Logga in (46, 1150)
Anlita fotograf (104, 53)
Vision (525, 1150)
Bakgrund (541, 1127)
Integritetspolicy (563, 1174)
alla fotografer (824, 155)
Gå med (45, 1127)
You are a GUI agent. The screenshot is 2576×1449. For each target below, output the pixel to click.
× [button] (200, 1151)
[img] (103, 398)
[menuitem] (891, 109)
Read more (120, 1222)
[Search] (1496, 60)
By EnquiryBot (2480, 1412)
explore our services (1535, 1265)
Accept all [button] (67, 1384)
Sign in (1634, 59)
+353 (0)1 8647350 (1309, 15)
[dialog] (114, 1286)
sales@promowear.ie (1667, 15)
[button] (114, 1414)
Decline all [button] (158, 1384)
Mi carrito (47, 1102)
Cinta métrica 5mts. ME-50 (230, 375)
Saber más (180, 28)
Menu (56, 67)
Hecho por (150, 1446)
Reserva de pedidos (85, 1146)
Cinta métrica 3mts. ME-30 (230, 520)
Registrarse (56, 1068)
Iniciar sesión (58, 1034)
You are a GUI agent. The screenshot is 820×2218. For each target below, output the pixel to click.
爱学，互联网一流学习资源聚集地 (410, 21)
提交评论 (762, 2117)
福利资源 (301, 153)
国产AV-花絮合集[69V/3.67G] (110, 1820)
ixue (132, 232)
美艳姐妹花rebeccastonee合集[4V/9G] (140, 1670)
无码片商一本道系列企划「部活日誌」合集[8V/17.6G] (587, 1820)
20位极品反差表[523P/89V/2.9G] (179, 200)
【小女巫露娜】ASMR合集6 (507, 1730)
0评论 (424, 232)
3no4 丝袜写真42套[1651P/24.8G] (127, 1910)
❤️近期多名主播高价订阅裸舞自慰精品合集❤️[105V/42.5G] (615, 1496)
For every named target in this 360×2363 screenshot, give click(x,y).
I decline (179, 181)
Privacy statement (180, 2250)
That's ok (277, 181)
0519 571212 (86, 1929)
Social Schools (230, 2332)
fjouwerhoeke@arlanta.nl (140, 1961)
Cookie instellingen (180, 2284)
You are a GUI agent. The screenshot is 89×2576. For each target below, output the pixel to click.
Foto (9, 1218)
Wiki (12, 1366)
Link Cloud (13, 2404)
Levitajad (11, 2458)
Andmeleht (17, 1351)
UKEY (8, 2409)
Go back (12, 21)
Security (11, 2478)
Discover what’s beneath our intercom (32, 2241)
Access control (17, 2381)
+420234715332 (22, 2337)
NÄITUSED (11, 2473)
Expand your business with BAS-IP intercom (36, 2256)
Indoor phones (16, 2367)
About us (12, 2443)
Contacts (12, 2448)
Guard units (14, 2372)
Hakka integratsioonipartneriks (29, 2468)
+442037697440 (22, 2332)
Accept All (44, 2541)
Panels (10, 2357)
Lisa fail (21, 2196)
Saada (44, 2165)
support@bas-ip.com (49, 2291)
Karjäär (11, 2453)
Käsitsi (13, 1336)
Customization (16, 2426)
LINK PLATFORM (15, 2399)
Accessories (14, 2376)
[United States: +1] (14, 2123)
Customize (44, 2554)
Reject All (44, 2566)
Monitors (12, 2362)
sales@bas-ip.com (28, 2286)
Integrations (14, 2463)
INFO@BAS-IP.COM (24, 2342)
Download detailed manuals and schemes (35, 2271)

▸ **Action item**
Wherever the word "output" appears in the entries above, copy that line.

▸ **Solution to the exercise**
You are a GUI agent. The screenshot is 2576×1449. For each target below, output the pixel to click.
You are a GUI agent. The screenshot is 820×2218. For each target below, output the pixel to click.
You are a GUI agent. The screenshot is 89×2576. For each target below, output the pixel to click.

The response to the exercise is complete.